*DATASET CONTENT:*
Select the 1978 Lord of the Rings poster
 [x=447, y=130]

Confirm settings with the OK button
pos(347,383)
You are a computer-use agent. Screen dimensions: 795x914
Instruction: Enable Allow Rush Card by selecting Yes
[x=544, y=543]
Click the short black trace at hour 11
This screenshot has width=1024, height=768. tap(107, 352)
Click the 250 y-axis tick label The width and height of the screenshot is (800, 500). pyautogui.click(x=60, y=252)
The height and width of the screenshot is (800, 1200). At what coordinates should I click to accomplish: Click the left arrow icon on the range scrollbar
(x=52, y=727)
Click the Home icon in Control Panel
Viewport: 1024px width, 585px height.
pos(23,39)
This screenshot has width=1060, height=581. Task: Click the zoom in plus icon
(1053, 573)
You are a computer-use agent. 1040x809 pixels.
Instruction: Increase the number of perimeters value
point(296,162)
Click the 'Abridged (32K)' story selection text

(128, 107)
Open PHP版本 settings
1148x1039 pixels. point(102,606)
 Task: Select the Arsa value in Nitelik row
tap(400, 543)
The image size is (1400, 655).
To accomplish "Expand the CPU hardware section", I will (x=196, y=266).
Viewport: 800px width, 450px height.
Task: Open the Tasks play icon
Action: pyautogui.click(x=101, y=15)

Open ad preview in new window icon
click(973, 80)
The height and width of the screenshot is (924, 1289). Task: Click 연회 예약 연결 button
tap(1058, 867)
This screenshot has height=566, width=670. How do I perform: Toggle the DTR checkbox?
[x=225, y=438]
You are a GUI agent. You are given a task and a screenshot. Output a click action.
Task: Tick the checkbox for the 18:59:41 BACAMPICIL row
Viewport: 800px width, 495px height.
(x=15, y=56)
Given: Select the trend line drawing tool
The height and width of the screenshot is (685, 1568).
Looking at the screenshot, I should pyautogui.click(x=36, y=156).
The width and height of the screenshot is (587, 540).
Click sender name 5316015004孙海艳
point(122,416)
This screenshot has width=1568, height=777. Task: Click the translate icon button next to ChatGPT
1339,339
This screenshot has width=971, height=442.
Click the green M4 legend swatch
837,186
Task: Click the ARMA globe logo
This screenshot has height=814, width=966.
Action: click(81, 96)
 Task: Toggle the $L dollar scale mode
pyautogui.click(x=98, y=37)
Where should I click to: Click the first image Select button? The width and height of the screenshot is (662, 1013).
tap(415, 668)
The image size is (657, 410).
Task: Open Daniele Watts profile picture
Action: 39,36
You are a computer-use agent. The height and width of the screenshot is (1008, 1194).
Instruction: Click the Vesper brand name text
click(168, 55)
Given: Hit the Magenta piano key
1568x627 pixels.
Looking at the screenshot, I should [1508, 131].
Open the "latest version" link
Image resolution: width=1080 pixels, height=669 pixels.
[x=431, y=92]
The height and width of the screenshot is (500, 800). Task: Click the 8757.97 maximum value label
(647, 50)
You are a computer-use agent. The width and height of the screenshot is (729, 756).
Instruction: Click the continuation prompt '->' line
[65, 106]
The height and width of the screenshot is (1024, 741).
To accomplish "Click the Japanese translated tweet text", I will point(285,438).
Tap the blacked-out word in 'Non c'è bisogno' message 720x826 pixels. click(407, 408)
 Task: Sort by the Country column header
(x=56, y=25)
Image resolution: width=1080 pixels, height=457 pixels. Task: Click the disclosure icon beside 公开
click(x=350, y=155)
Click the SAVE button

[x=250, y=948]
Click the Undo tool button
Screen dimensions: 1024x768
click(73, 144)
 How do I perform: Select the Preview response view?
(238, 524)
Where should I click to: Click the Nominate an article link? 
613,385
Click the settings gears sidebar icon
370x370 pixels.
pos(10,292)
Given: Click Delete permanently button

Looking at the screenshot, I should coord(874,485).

*YOUR TASK:* Scan the entries for lines holding the string "computer", then copy every one of them.

*ANSWER SECTION:*
You are a computer-use agent. Screen dimensions: 795x914
You are a computer-use agent. 1040x809 pixels.
You are a computer-use agent. The height and width of the screenshot is (1008, 1194).
You are a computer-use agent. The width and height of the screenshot is (729, 756).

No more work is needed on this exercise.